Has anyone else seen that advert for some TV programme or other stating that a rise of two degrees Celsius would cause mass extinction in the oceans? That may or may not be true - I'm not an expert on the matter - but they strategically neglected to mention one thing: the energy required to do it.
I'm an amateur physicist, so I spotted it

.
1. One litre of water, I believe, takes 4,200 joules to have a rise in temperature of one degree Celsius.
2. 1,408,700,000 cubic kilometres is about 1.4087 × 10^21 litres, or 14,087,000,000,000,000,000,000,000
3. Now, we know that 4.2 kilojoules are needed to raise one litre of water by one degrees Celsius. Therefore, the total energy required to heat the entire volume of water on the Earth is equal to 1,408,700,000,000,000,000,000 times 4.2 kJ.

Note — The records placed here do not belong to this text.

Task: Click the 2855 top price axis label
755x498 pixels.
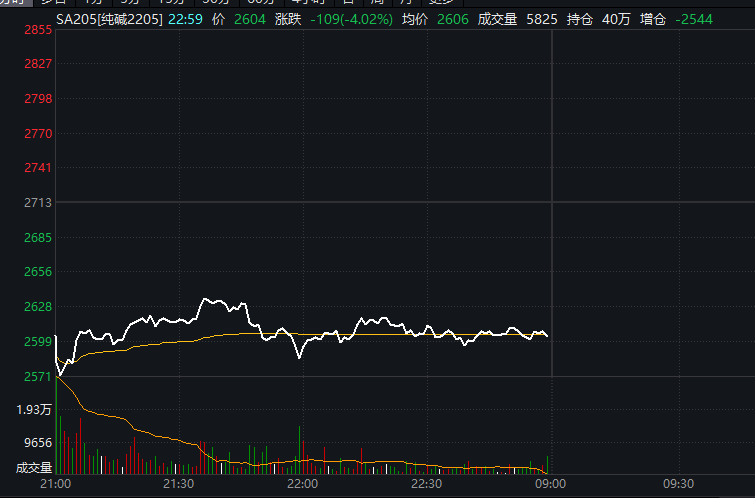Action: pyautogui.click(x=38, y=31)
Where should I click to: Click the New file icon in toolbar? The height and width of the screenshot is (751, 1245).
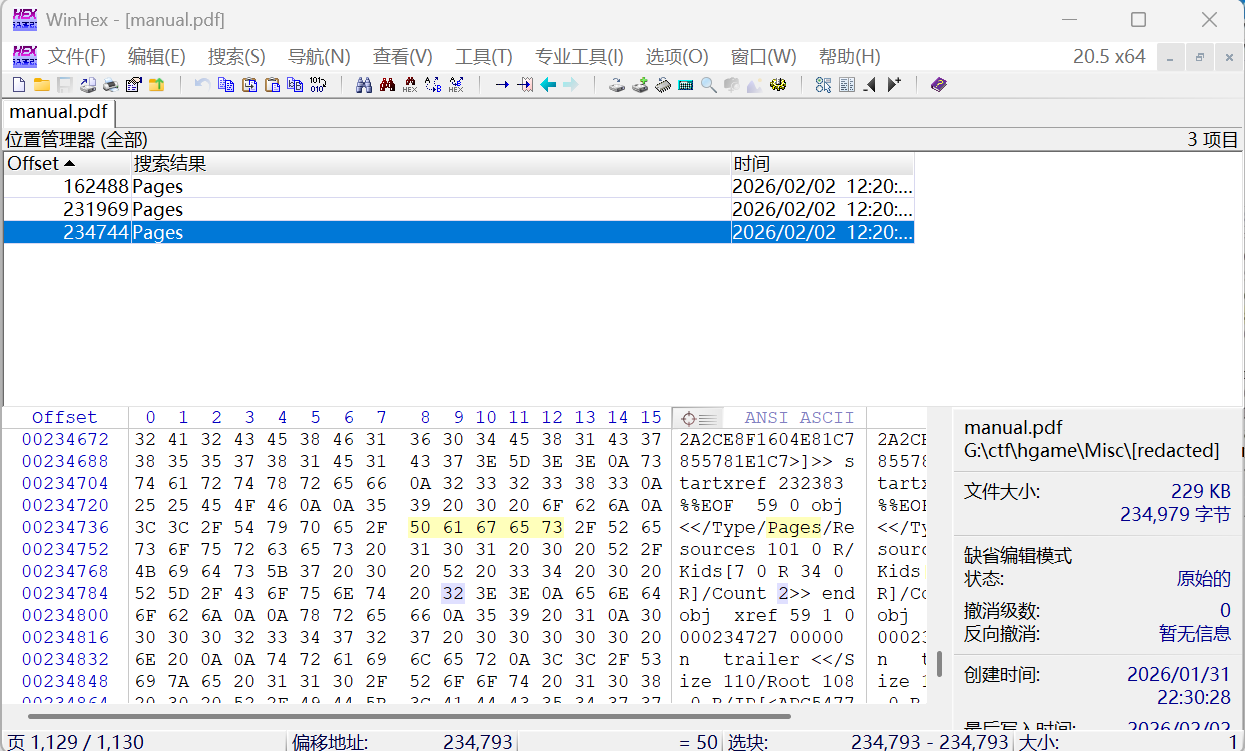18,85
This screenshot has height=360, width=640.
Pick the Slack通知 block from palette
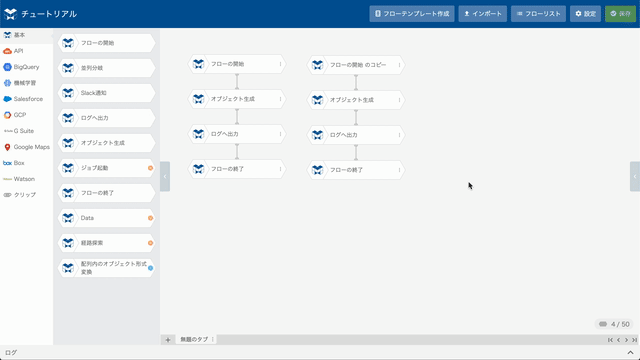[107, 93]

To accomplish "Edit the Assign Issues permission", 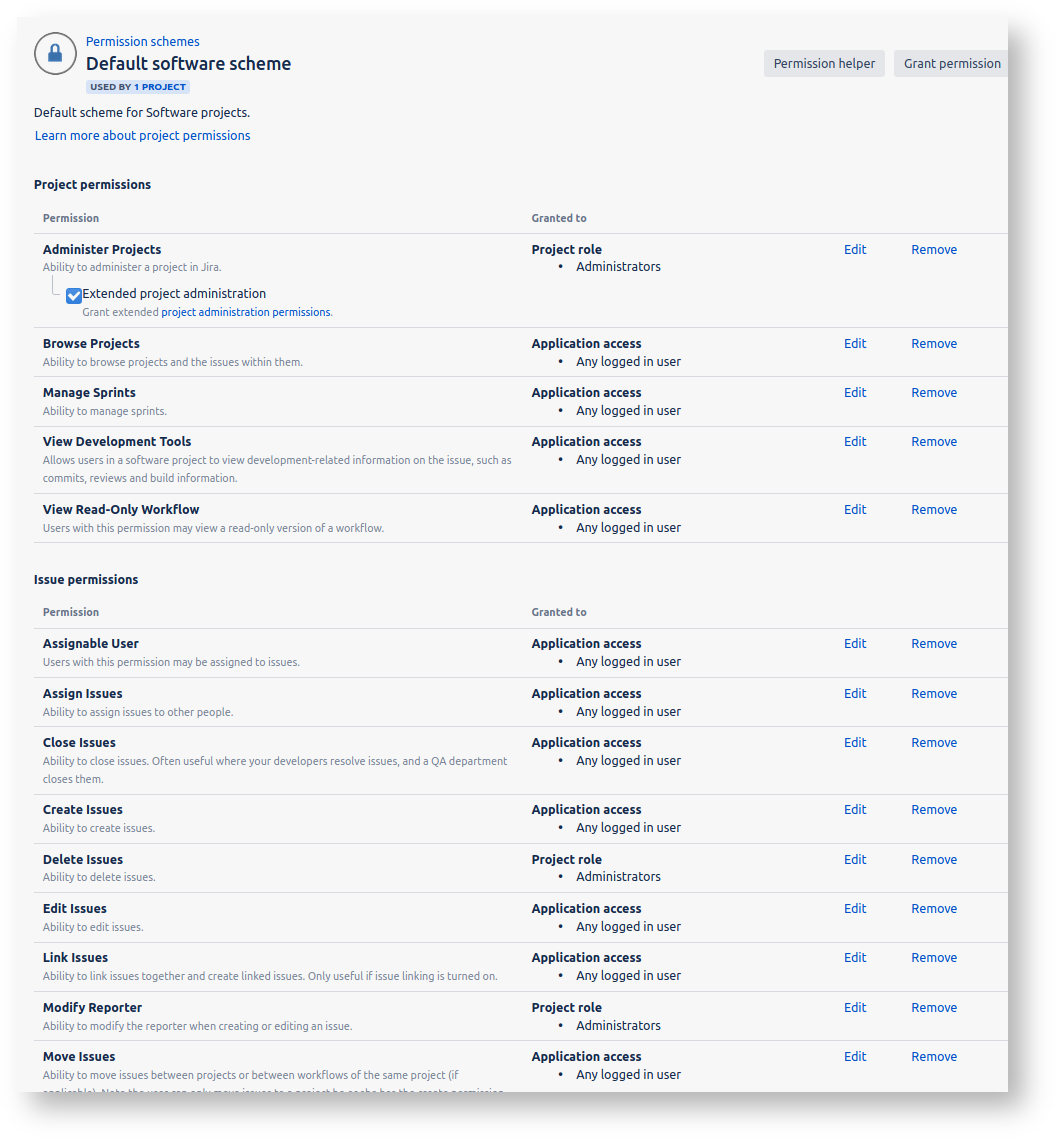I will (x=854, y=694).
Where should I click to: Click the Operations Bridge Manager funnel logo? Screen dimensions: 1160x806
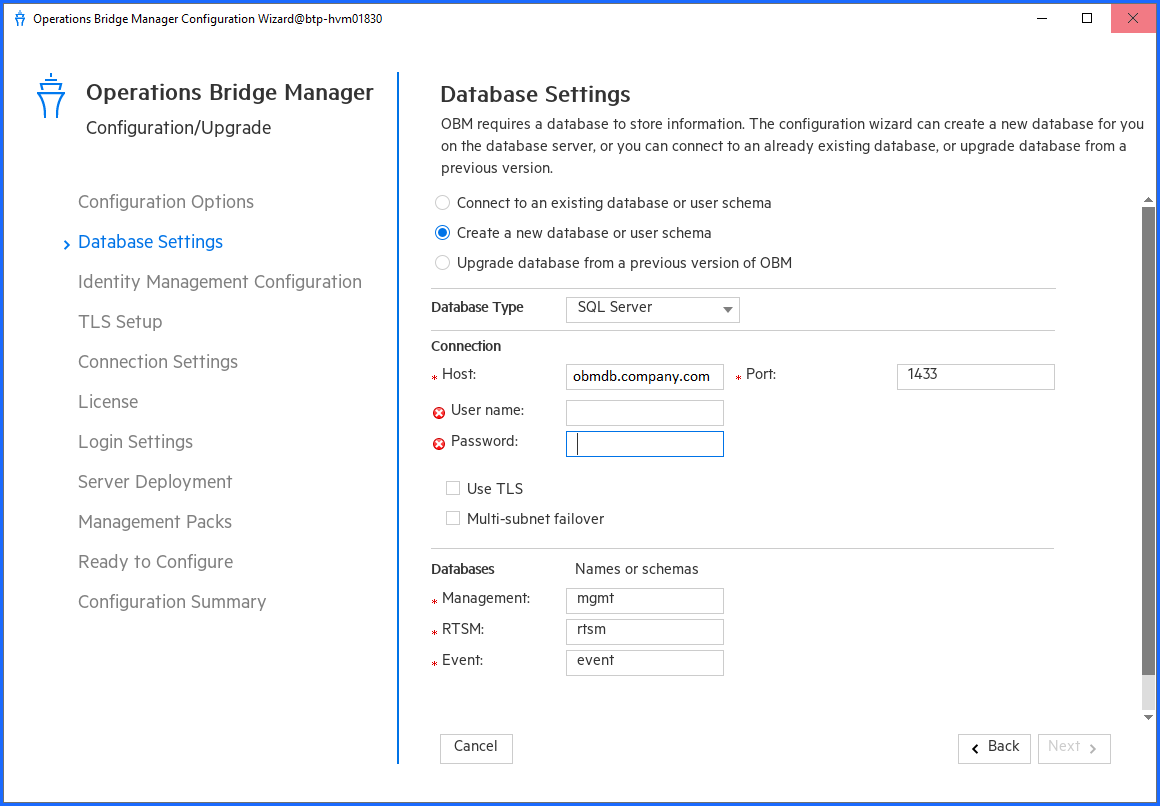pos(50,94)
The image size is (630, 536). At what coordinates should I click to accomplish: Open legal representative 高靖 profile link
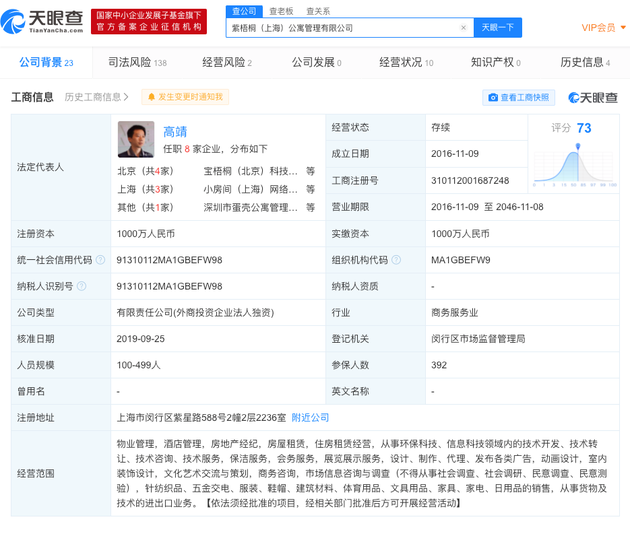point(175,131)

This will give us the amount of energy needed in kilojoules.
So let's do it: 1,408,700,000,000,000,000,000 times 4.2: 5,916,540,000,000,000,000,000 kilojoules.
Almost six thousand million billion kilojoules. Times that by a thousand to get the answer in joules.
And that's to raise the temperature of all the world's water by one degrees Celsius. Double the answer to raise it by two.
Bottom line: it's not gonna happen soon. The energy needed is too great.